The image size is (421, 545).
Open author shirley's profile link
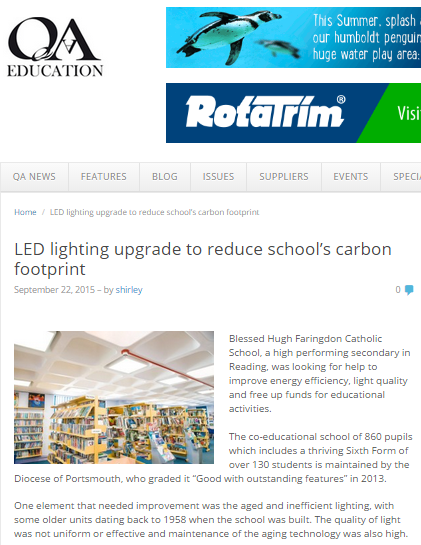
- - - - -
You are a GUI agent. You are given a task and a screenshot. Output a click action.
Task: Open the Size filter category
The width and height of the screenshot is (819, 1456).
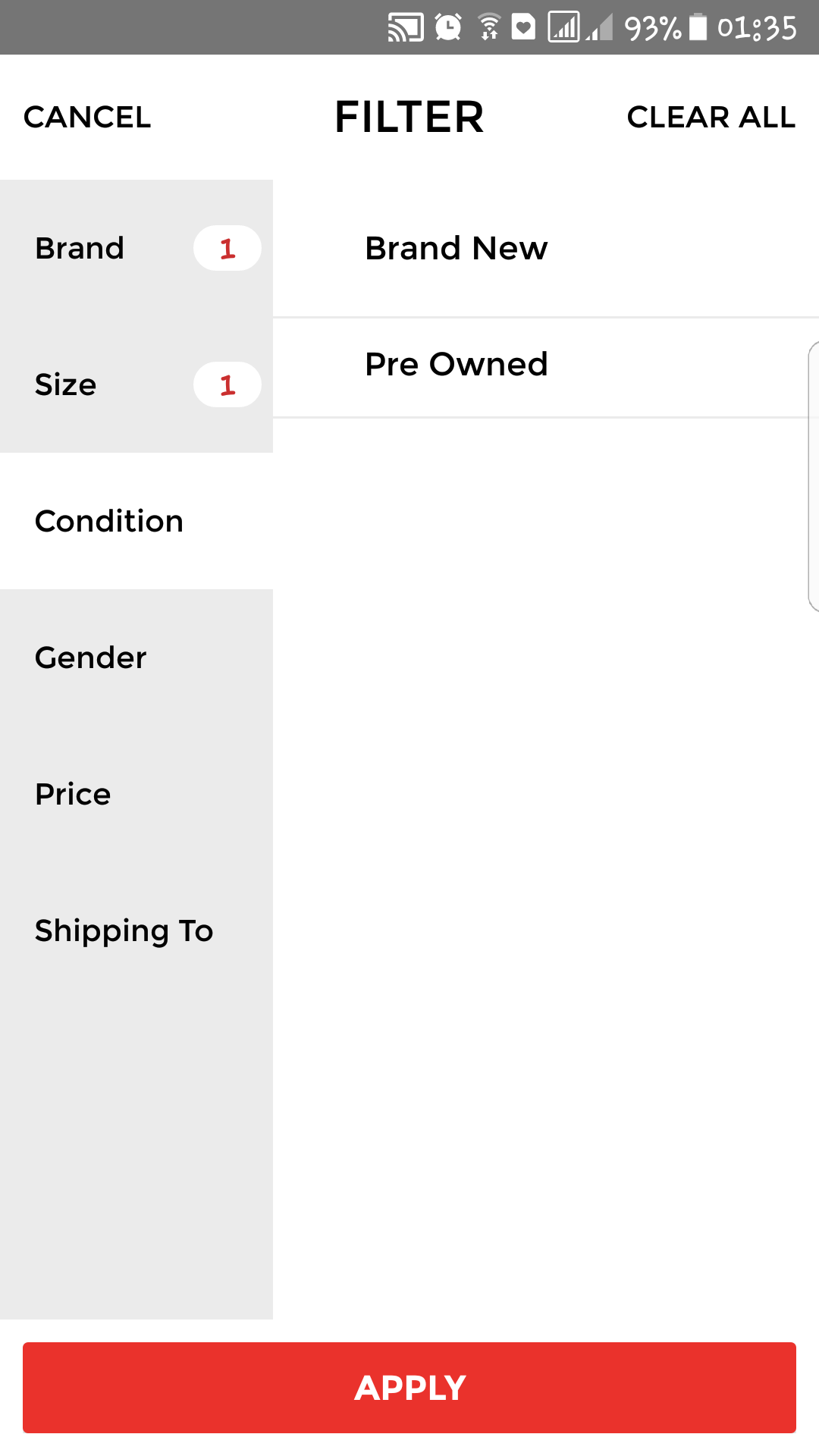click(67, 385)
- - - - -
(What you are asked to do) With the first line being the one containing "The image size is (421, 545)." and the last line the one containing "Open author shirley's profile link", transcribe exactly the lines above that fall in that range.

(Response to this task)
The image size is (421, 545).
Open author shirley's profile link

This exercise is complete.